**** Dataset
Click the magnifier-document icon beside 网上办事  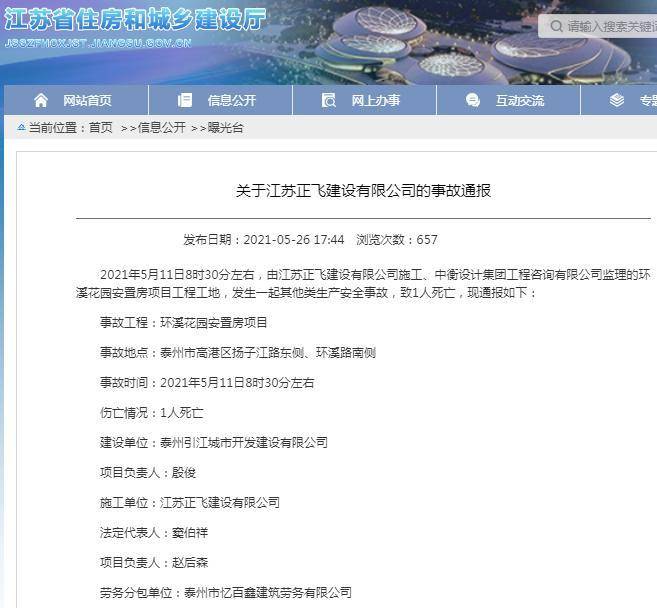[329, 100]
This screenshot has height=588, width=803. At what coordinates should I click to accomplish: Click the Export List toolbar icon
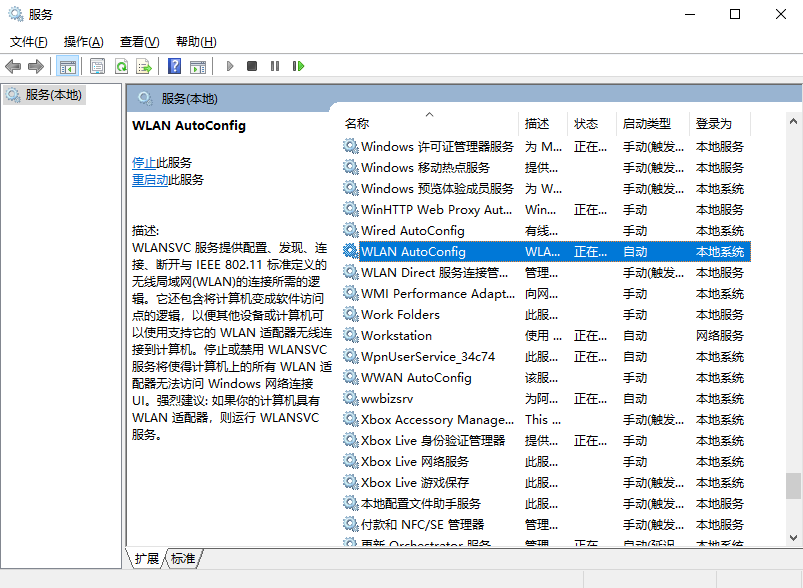tap(145, 65)
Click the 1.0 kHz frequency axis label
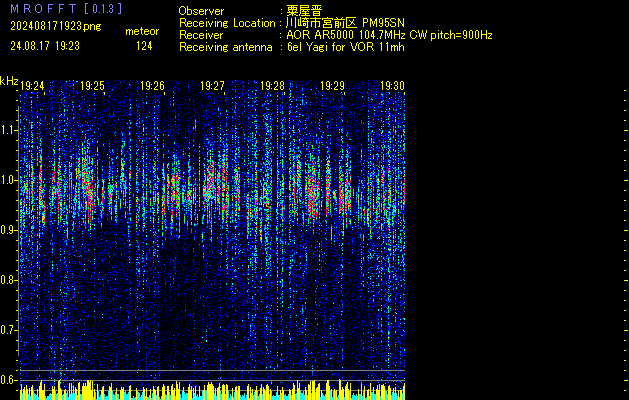The image size is (629, 400). (x=9, y=180)
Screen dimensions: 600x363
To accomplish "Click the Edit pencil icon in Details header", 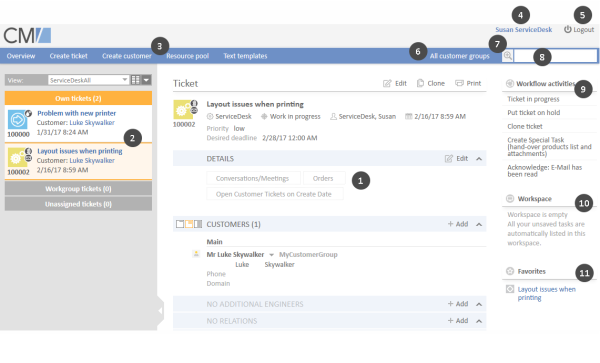I will [448, 158].
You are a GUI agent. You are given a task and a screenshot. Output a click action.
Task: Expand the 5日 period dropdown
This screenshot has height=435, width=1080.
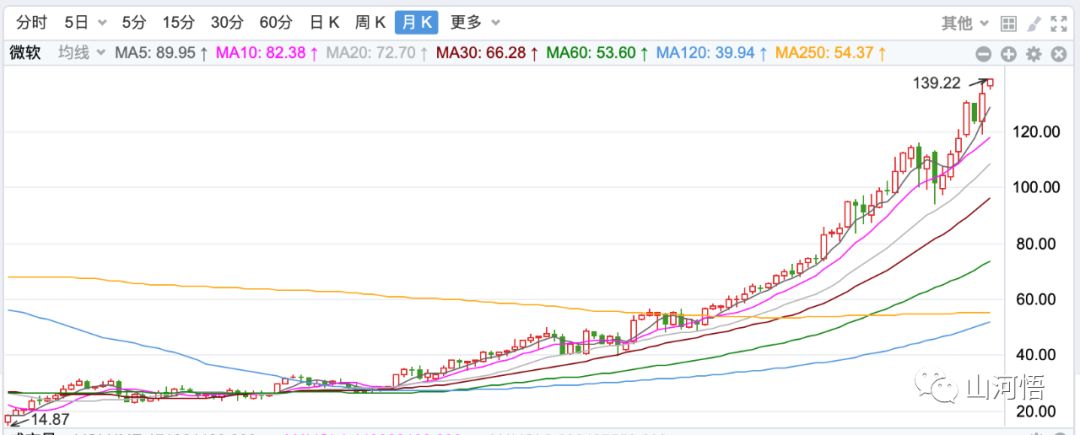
********
Work instructions — Nothing but the lines from the one that contains "Task: Expand the 5日 period dropdown" through the end of the material above is to be reproduced, exactly and without pictures.

Problem solution —
Task: Expand the 5日 period dropdown
This screenshot has height=435, width=1080.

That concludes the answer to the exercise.